* **PROVIDED RECORDS**:
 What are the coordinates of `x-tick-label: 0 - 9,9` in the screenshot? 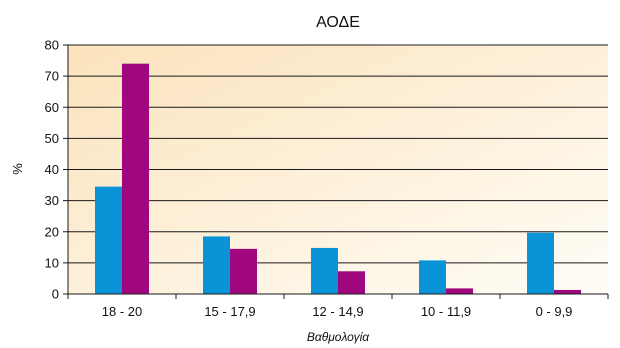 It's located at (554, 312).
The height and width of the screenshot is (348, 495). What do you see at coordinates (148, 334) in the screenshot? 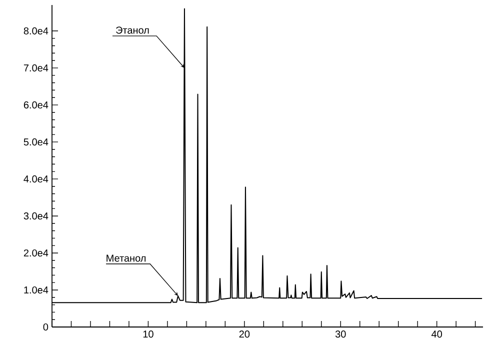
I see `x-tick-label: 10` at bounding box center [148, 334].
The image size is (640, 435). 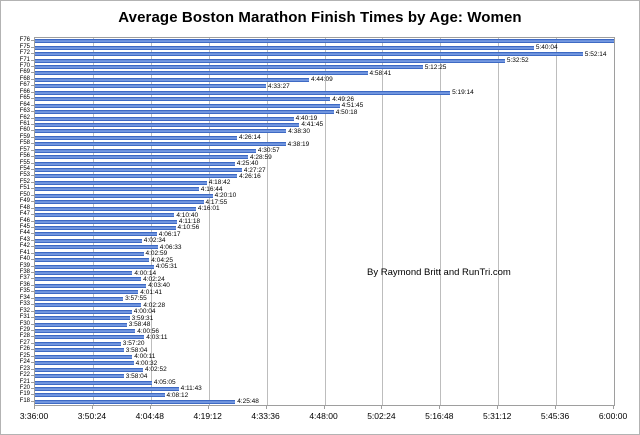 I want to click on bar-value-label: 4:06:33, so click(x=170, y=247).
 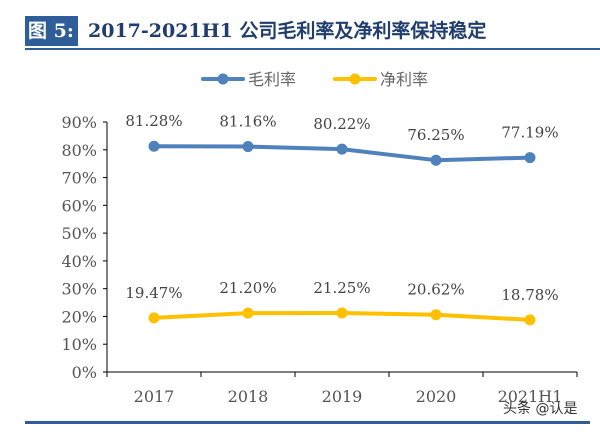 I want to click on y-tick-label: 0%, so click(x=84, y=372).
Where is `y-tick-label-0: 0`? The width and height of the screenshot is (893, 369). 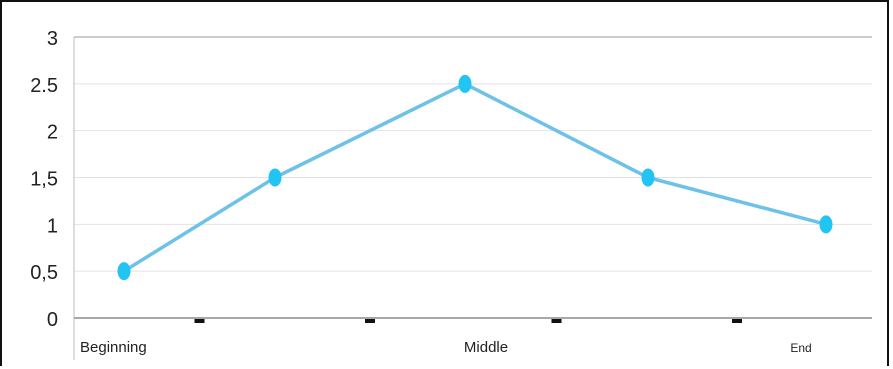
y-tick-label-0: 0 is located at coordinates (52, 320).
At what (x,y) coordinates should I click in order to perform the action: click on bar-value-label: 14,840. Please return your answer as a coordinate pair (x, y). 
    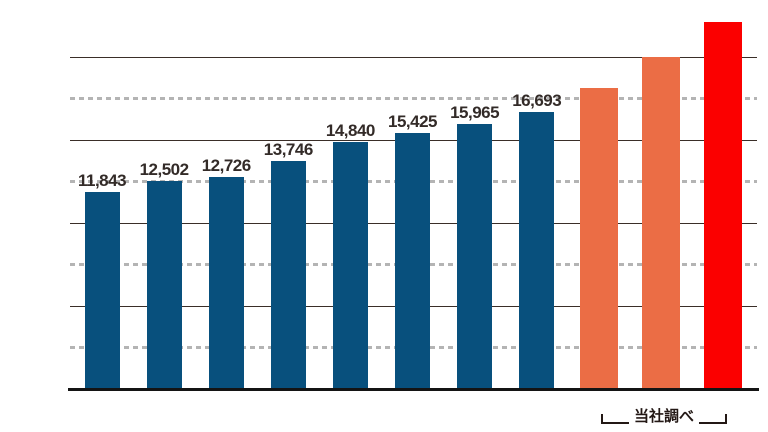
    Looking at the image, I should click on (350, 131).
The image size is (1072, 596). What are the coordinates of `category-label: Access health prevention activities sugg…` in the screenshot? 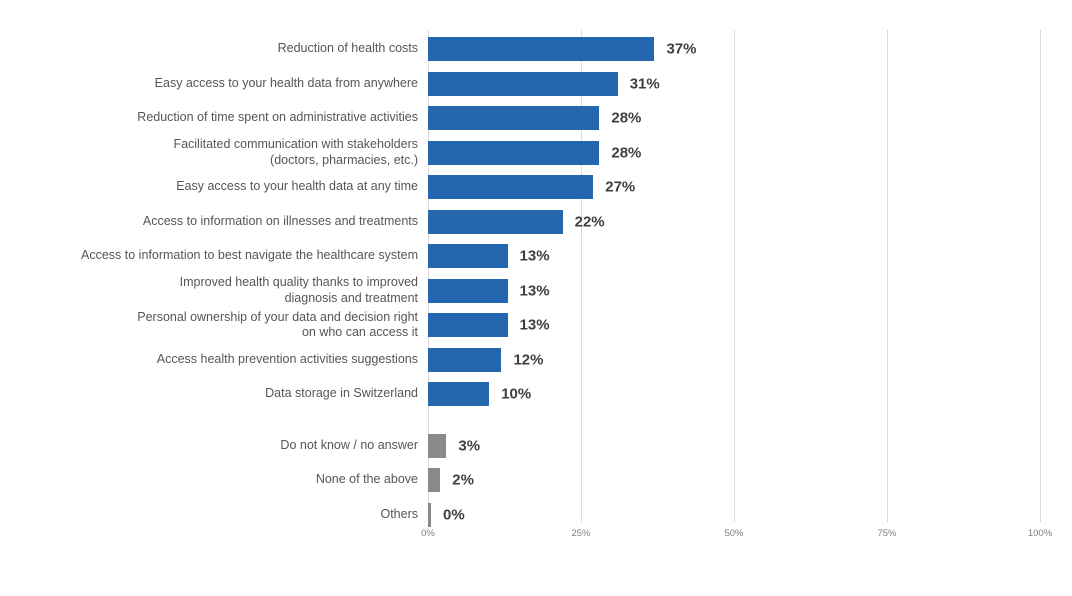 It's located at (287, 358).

* * *

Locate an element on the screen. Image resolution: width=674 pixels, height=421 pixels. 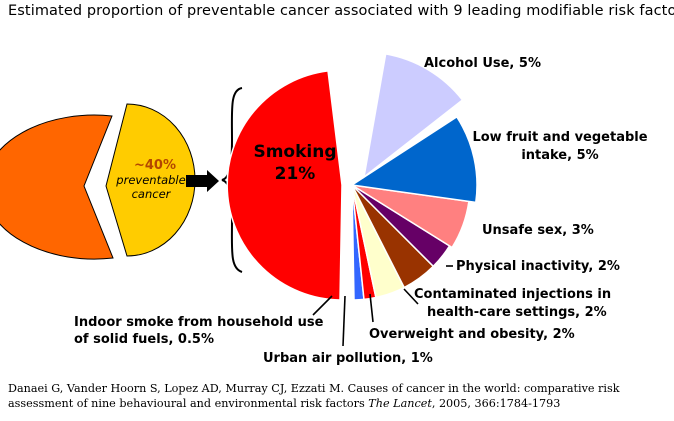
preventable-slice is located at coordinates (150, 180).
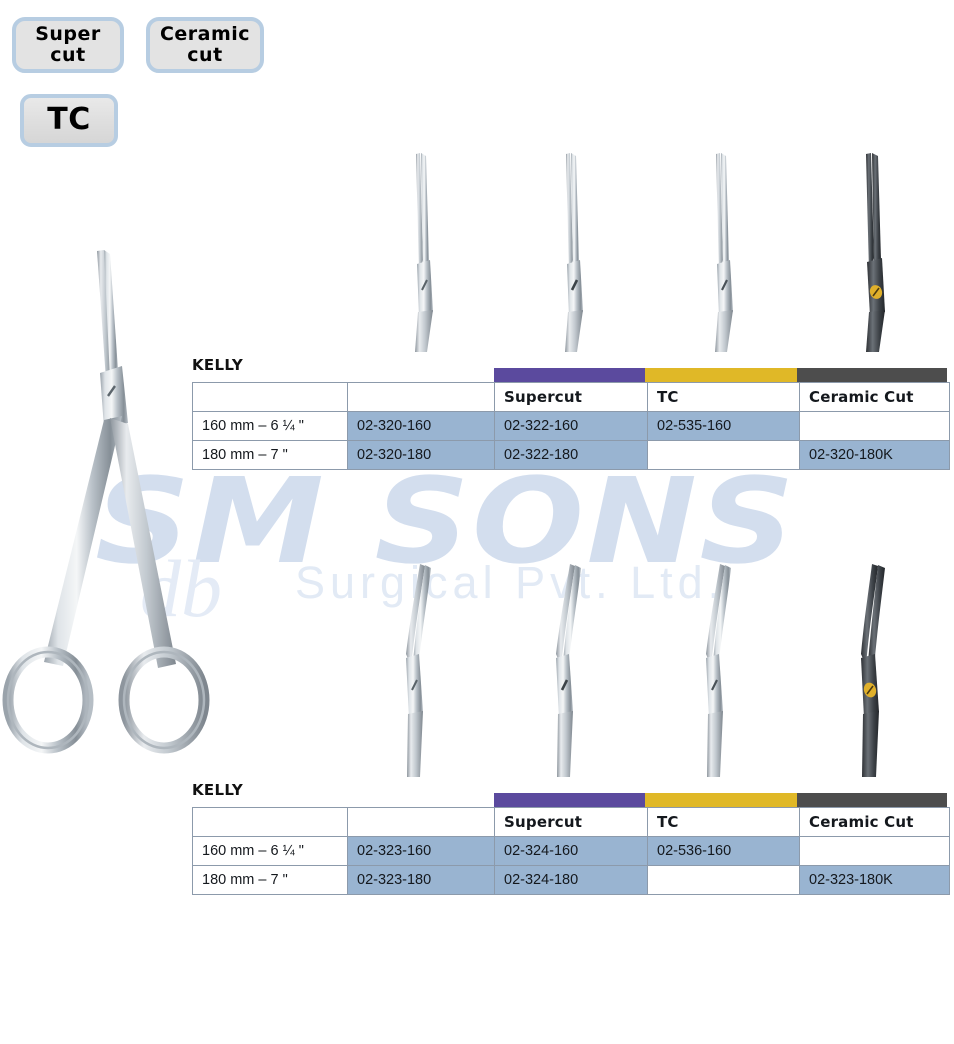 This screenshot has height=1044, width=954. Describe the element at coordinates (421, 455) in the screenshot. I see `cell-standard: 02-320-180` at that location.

* **YOUR GOAL**: In the material, starting at the line containing "Locate an element" and ending at the line containing "This screenshot has", change "pixels" to "px" and keep everything else the same. Give only those lines, without the pictures.

* **TASK RESPONSE**:
Locate an element on the screen. Image resolution: width=674 px, height=421 px. 
preventable-slice is located at coordinates (150, 180).
 This screenshot has height=1044, width=954. Describe the element at coordinates (421, 455) in the screenshot. I see `cell-standard: 02-320-180` at that location.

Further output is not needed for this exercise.